PROBLEM:
Look through the listing and report every line that has "Locate" in it.

AVAILABLE DATA:

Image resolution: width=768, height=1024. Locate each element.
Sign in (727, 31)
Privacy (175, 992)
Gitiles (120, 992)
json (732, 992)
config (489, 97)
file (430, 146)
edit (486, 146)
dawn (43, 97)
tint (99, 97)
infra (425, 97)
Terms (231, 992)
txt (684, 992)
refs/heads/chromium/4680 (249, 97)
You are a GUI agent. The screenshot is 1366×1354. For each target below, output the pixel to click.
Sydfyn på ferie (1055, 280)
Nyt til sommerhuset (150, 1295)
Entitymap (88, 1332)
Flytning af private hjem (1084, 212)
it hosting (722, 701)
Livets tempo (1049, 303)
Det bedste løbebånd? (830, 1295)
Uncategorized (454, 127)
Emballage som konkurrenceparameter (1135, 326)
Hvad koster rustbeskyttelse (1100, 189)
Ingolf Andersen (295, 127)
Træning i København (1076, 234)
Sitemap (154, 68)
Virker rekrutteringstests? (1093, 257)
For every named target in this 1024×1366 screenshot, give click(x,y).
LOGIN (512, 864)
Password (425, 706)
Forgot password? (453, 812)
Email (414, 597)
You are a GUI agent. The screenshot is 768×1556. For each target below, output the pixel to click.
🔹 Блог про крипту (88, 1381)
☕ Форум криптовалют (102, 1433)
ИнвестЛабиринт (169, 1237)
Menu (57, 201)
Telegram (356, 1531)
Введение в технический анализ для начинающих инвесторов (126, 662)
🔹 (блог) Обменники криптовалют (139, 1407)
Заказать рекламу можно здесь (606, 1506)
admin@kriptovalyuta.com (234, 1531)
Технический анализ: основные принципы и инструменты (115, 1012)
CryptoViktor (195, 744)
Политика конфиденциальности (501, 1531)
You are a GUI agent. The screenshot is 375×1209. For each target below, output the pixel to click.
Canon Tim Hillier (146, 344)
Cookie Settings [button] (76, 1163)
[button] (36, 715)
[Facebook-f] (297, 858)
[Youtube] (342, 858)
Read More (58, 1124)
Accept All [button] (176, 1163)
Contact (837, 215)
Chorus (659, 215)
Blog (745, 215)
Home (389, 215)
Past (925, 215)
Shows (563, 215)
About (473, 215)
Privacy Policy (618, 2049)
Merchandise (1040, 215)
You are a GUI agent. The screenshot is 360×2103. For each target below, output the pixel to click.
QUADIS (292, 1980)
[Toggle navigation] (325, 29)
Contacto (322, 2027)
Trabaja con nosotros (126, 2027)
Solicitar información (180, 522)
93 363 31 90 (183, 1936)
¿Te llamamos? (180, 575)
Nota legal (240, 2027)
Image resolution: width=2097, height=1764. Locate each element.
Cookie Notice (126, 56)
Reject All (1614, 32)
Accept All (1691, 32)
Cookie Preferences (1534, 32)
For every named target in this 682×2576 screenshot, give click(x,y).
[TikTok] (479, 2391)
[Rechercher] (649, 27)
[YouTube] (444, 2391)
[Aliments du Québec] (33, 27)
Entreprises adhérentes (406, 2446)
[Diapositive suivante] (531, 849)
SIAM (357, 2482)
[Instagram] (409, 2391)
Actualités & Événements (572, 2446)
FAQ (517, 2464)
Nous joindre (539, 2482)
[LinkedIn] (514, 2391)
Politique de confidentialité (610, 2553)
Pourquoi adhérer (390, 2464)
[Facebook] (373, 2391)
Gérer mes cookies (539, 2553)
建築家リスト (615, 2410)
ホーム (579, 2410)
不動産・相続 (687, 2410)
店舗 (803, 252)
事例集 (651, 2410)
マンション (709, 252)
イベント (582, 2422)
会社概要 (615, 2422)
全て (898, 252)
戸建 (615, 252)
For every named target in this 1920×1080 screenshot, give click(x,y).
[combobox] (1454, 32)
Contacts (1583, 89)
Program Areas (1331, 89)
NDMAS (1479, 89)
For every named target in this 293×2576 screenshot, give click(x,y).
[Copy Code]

SOLUTION TO THIS EXERCISE:
Image resolution: width=768, height=1024. Locate each element.
Image resolution: width=2097, height=1764. Locate each element.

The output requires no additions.